* **TASK GOAL**
Each entry below must be repeated word for word.

* **EXERCISE MATERIALS**

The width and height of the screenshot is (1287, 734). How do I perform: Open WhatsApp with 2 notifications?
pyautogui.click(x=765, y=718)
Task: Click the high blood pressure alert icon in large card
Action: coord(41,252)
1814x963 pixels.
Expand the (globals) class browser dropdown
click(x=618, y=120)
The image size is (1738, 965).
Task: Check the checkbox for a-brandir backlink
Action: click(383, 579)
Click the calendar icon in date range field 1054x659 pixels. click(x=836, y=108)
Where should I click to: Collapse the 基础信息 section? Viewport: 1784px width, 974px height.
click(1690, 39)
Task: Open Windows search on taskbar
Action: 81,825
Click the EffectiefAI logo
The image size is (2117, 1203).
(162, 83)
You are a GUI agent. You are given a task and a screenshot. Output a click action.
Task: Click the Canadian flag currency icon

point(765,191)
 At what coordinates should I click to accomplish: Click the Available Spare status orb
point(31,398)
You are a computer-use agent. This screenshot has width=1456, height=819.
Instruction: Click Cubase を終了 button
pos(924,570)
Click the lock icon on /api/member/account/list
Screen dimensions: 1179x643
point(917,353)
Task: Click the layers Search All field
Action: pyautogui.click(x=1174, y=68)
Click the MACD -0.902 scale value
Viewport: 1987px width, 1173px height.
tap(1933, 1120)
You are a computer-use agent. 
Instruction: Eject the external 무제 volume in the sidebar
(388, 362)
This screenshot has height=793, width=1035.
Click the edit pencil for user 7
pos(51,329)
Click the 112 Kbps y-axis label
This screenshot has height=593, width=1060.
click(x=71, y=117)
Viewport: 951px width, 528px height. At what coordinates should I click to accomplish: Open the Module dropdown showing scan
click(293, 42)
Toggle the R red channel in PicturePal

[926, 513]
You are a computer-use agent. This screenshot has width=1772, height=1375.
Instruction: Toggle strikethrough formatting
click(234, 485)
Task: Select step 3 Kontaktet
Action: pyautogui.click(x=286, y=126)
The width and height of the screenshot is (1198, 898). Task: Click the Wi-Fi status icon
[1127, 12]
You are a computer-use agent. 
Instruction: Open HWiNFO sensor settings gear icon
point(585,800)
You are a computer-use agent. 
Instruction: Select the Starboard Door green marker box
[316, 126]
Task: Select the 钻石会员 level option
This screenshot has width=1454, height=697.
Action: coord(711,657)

* **FINISHED EXERCISE**
The width and height of the screenshot is (1287, 734). How do I perform: Open WhatsApp with 2 notifications?
pyautogui.click(x=765, y=718)
Task: Click the high blood pressure alert icon in large card
Action: coord(41,252)
1814x963 pixels.
Expand the (globals) class browser dropdown
click(x=618, y=120)
The image size is (1738, 965).
Task: Check the checkbox for a-brandir backlink
Action: click(383, 579)
Click the calendar icon in date range field 1054x659 pixels. click(x=836, y=108)
Where should I click to: Collapse the 基础信息 section? Viewport: 1784px width, 974px height.
click(1690, 39)
Task: Open Windows search on taskbar
Action: 81,825
Click the EffectiefAI logo
The image size is (2117, 1203).
(162, 83)
You are a GUI agent. You are given a task and a screenshot. Output a click action.
Task: Click the Canadian flag currency icon

point(765,191)
 At what coordinates should I click to accomplish: Click the Available Spare status orb
point(31,398)
You are a computer-use agent. This screenshot has width=1456, height=819.
Instruction: Click Cubase を終了 button
pos(924,570)
Click the lock icon on /api/member/account/list
Screen dimensions: 1179x643
point(917,353)
Task: Click the layers Search All field
Action: pyautogui.click(x=1174, y=68)
Click the MACD -0.902 scale value
Viewport: 1987px width, 1173px height.
tap(1933, 1120)
You are a computer-use agent. 
Instruction: Eject the external 무제 volume in the sidebar
(388, 362)
This screenshot has height=793, width=1035.
Click the edit pencil for user 7
pos(51,329)
Click the 112 Kbps y-axis label
This screenshot has height=593, width=1060.
click(x=71, y=117)
Viewport: 951px width, 528px height. At what coordinates should I click to accomplish: Open the Module dropdown showing scan
click(293, 42)
Toggle the R red channel in PicturePal

[926, 513]
You are a computer-use agent. This screenshot has width=1772, height=1375.
Instruction: Toggle strikethrough formatting
click(234, 485)
Task: Select step 3 Kontaktet
Action: pyautogui.click(x=286, y=126)
The width and height of the screenshot is (1198, 898). Task: Click the Wi-Fi status icon
[1127, 12]
You are a computer-use agent. 
Instruction: Open HWiNFO sensor settings gear icon
point(585,800)
You are a computer-use agent. 
Instruction: Select the Starboard Door green marker box
[316, 126]
Task: Select the 钻石会员 level option
This screenshot has width=1454, height=697.
Action: coord(711,657)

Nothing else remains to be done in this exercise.